# [Required action]
For the string "will", search the entries below and copy every line where it appears.

════════

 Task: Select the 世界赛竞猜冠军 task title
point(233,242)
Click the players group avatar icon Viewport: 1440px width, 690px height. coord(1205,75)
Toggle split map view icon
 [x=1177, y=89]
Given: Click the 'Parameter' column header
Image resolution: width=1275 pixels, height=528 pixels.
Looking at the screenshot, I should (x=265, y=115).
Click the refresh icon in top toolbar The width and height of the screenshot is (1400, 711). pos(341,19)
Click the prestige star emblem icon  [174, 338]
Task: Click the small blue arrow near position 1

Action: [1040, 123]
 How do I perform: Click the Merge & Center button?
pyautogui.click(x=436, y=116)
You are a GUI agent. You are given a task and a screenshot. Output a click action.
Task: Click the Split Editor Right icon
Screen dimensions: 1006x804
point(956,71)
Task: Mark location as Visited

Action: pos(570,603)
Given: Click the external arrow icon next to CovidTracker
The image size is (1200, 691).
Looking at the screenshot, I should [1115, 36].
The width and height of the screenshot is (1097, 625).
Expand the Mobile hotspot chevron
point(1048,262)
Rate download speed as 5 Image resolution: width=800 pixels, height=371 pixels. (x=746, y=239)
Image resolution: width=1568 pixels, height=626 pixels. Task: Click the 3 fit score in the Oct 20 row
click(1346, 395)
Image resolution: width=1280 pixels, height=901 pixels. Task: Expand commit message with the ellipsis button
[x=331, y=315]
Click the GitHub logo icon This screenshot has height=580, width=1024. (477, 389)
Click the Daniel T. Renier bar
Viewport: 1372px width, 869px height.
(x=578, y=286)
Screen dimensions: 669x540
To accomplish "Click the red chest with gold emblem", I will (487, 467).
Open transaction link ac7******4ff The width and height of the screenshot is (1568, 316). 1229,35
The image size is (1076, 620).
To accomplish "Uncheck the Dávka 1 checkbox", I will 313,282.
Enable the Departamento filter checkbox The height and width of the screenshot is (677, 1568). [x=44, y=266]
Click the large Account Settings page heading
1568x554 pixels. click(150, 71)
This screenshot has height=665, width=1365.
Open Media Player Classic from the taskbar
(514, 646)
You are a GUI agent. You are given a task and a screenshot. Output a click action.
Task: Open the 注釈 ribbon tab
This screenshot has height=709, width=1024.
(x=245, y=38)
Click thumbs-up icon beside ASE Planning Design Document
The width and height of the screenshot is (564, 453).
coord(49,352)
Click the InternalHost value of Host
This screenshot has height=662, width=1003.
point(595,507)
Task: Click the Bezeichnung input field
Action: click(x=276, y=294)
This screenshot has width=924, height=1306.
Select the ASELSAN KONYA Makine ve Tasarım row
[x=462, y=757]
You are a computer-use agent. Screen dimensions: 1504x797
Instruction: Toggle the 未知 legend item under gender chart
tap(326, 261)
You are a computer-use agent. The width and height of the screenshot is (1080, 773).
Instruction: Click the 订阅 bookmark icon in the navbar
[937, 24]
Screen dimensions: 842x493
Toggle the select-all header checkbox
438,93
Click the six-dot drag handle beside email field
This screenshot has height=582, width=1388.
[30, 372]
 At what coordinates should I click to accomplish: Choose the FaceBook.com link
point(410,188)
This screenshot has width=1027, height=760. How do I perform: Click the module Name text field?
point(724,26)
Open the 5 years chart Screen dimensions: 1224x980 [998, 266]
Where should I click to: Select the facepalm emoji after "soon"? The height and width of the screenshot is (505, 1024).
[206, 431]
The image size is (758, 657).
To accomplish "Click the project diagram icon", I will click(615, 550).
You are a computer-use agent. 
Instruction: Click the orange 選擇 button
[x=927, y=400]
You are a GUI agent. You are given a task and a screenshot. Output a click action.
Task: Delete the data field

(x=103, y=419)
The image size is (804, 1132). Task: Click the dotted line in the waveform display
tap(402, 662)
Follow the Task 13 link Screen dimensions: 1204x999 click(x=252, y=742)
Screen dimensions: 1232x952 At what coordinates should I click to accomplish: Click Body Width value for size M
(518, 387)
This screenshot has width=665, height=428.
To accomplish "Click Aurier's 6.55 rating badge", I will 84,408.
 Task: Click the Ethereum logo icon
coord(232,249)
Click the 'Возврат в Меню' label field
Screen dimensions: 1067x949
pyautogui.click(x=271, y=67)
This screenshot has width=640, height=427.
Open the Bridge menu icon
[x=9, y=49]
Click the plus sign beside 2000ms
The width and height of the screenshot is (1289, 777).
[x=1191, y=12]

════════

# [Result of this exercise]
To accomplish "Click the red chest with gold emblem", I will (487, 467).
To accomplish "Uncheck the Dávka 1 checkbox", I will 313,282.
To accomplish "Click the project diagram icon", I will click(615, 550).
To accomplish "Click Aurier's 6.55 rating badge", I will 84,408.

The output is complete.